In a second editorial published alongside the new study, a public health expert, Dr. Bruce P. Lanphear, noted that as early as 1944, the editor of the Journal of the American Dental Association had expressed concern about the addition of fluoride, which he had defined it as “a highly toxic substance” to drinking water. He wrote that “the potential for harm far outweighs the potential for good.”
Some studies have suggested that dental health improved not because fluoride was added to water, but because of fluoridated toothpastes and better dental hygiene practices. (In some countries, fluoride is added to salt.)
According to this argument, topical application of fluoride to the teeth is effective enough to prevent tooth decay and ingestion is not necessary. But other studies have reported an increase in tooth decay after public water fluoridation initiatives ended in some countries.
Currently, recommended fluoride levels in the United States are 0.7 parts per million, and the study did not find a statistically significant inverse association between fluoride levels and IQ scores below 1.5 parts per million based solely on levels of fluoride in water.
But nearly three million Americans still drink water with fluoride levels above 1.5 parts per million from wells and some community water systems.
Linda Birnbaum, former director of the National Institute of Environmental Health Sciences, called for more research into the potential effects of fluoride levels below 1.5 parts per million.

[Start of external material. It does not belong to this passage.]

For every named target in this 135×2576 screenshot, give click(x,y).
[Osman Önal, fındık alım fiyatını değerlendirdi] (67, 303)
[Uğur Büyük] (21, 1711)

He pointed out that the study concluded that exposure may be harmful to brain development. “The answer is pretty clear: yes,” Dr. Birnbaum said.
To protect particularly vulnerable fetuses and infants, she advised parents to avoid drinking fluoridated water during pregnancy and to use fluoride-free bottled water when preparing formula for their babies.
“My recommendation is that pregnant women and newborns should not be exposed to excess fluoride,” said Dr. Birnbaum, who is not the author of the new analysis.
Breastfeeding women need not worry, she added, as very little fluoride is transmitted through breast milk.
“The more we study many chemicals, particularly those that affect IQ, such as lead, the more there is no safe level,” Dr. Birnbaum said.
Some 74 studies from 10 countries were reviewed, including China, Mexico, Canada, India and Denmark. Dr. Lanphear noted that consistent links between fluoride and IQ have been found in very different populations.
He urged the U.S. Public Health Service to set up a committee, perhaps one that does not include researchers who have studied the topic in the past and who can take a fresh look at the topic, to seriously examine two questions: whether fluoride is neurotoxic, and whether it is as beneficial to oral health as you think.
“If this doesn’t happen urgently, my concern is that there will be growing distrust among the public towards public health agencies, and they will have deserved it,” he said.